→ DESCRIPTION OF THE TASK: Once "OK (44, 2562)" turns up in a line below, reproduce that line and those after it exactly, stopping after the line with "Consent [tab] (37, 1105)"; leave pictures out.

→ DATA LISTING:
+ + + + + + +
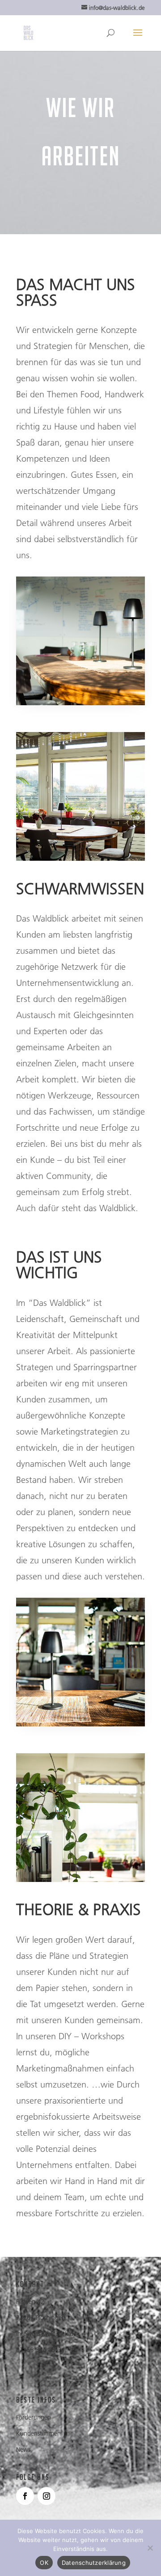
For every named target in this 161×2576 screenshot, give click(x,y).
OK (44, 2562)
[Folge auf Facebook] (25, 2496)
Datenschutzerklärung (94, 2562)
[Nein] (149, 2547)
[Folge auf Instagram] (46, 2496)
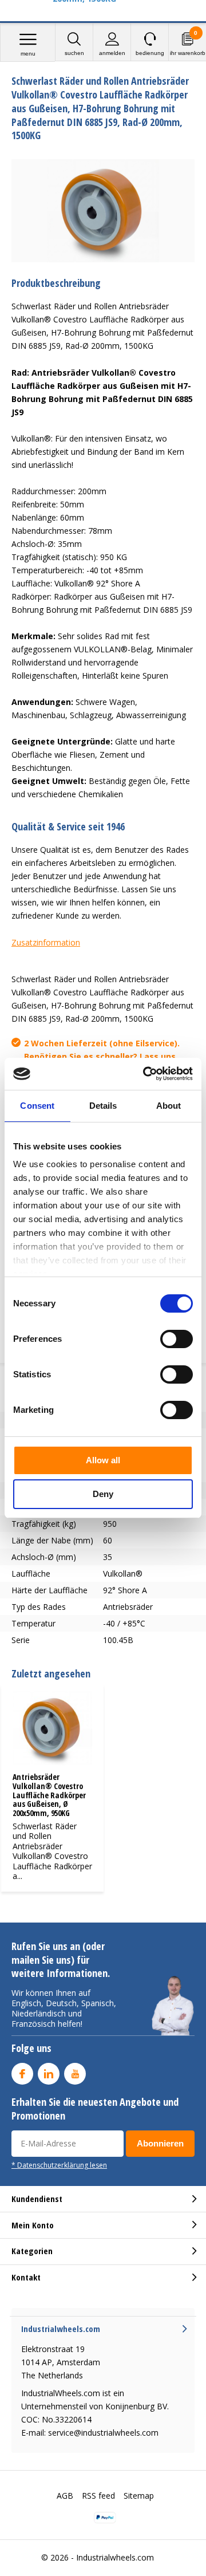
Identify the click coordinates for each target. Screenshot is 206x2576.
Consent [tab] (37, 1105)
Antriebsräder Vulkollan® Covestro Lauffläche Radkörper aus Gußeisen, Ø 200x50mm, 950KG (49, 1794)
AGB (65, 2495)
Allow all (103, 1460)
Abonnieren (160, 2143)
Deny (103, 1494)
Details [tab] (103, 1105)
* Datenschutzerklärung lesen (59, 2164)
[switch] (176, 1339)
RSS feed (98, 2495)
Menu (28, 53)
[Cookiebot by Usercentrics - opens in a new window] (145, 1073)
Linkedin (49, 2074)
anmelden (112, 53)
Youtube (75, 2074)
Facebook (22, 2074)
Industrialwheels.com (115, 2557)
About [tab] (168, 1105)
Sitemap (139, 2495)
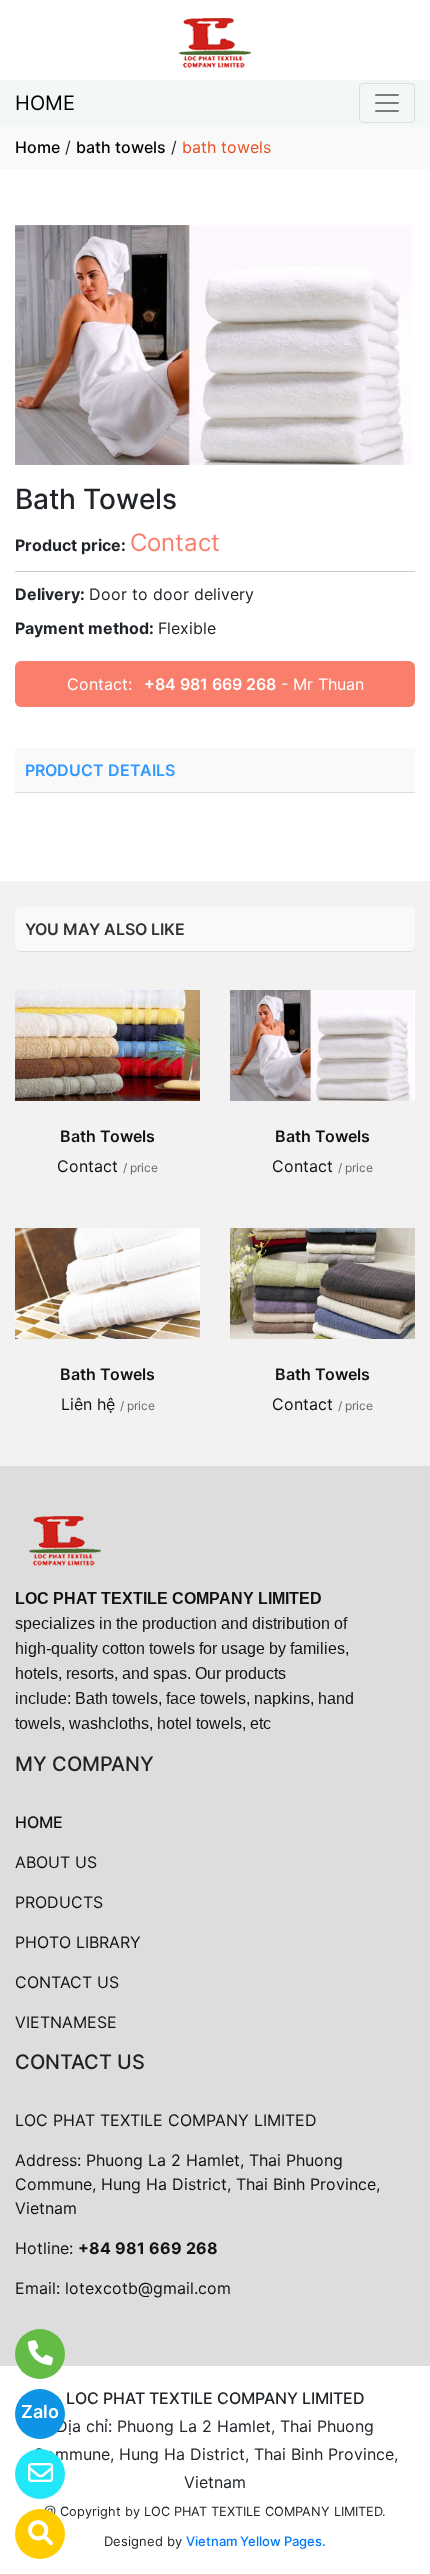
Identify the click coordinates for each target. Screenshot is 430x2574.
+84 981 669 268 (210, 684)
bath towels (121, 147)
+ + + + + + +
→ RESPONSE TO THE EXERCISE:
OK (44, 2562)
[Folge auf Facebook] (25, 2496)
Datenschutzerklärung (94, 2562)
[Nein] (149, 2547)
[Folge auf Instagram] (46, 2496)
Identify the click coordinates for each target. Screenshot is 206x2576.
Consent [tab] (37, 1105)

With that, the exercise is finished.